Pensions advice for clients with Ill-heath or serious ill-health
6 July 2020
Greg Kingston, Group Communications director at Curtis Banks, uses some practical case studies to explain the difference between with ill-heath and serious ill-health in respect of advising on pensions
When providing advice, one of the most difficult situations can be dealing with a client that has been diagnosed with ill-health or serious ill-health.
In pension terms, clients are considered to be in ill-health if they are, and will continue to be, medically incapable of continuing to do their occupation and they have stopped working in their occupation. This must be confirmed by a registered medical practitioner.
There is a slightly different definition of serious ill-health which is deemed, in pension terms, to be a client where a registered medical practitioner has confirmed that he or she is expected to live for less than one year.
A client that meets the ill-health condition can access his or her pension benefits before normal minimum pension age (currently 55) without incurring the normal tax penalties for doing so.

Information shown ▸
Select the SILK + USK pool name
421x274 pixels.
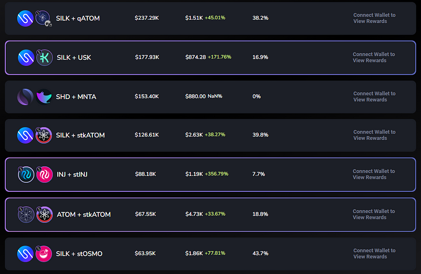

Activity ▸ In the pensions text, before what age can a client who meets the ill-health condition access pension benefits without the normal tax penalties?

Response box ▸ Before normal minimum pension age, currently 55.